According to Thrift, 98% of the North Toe’s riverbank is privately owned. The storm damaged public access points that the NC Wildlife Resources Commission managed.
The town of Spruce Pine is exploring partnerships with the NC Department of Transportation to provide safe river access near state-owned bridges and is examining properties purchased through the Federal Emergency Management Agency-funded hazard mitigation program as potential public access points.

Currently the town is considering designs to replace its waste treatment facility with a more modern system. One possibility is moving the plant uphill and out of the flood plain in order to make space for recreational river access.
Stines explained that much of the work rebuilding infrastructure by city staff has been behind the scenes, including river access, reopening parks or cobbling together solutions to keep the waste water plant in operation.

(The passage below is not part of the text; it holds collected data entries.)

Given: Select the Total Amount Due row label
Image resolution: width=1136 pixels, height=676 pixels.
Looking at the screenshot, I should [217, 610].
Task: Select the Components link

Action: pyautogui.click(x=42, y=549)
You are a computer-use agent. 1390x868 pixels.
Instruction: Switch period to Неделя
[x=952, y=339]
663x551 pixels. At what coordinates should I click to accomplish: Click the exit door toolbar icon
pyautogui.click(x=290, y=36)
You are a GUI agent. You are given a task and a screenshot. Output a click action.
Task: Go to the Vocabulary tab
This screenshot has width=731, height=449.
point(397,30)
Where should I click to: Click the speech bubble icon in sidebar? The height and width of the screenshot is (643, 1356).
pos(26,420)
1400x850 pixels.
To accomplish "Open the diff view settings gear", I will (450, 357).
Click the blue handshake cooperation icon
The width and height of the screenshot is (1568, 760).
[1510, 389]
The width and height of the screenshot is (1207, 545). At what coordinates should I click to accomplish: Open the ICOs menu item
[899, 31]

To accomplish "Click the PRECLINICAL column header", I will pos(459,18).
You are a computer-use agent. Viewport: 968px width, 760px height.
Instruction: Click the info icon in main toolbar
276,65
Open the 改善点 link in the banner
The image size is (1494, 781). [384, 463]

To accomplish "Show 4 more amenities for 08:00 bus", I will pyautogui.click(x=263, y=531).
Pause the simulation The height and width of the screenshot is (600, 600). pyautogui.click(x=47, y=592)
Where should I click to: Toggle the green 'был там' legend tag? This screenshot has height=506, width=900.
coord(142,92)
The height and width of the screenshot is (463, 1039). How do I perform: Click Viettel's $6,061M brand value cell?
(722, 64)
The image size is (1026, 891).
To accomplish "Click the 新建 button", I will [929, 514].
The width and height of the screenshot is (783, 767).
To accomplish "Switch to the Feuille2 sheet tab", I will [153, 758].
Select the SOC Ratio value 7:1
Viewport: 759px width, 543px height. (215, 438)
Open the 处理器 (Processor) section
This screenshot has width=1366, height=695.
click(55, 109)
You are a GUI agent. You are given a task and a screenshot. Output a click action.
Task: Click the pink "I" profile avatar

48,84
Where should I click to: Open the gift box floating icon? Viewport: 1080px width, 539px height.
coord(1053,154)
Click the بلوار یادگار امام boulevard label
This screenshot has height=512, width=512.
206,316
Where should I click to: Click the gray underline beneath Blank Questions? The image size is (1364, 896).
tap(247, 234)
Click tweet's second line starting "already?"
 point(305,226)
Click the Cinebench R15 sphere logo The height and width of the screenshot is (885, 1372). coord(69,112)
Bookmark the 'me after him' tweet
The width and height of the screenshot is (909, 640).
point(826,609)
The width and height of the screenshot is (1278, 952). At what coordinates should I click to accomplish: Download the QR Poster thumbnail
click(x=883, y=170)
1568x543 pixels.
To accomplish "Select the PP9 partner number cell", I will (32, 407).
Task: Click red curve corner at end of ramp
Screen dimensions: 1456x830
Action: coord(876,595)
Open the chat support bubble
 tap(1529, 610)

Another was a month-long around-the-clock project to bore a water line through granite bedrock underneath the North Toe River.
Stines has discovered that the recovery from Helene will stretch on for years.

“It’s very time consuming,” Stines said. “People ask us, you know, when will the pedestrian bridge be back or when will you fix a culvert? We just can’t give the hard dates that people want. But trust me, we sympathize with the needs and desires of people who live here.”
Despite the challenges, he’s hopeful. Spruce Pine, he said, has a “yank yourself up by your bootstraps mentality. The community effort is so strong here. I think the future is really bright.”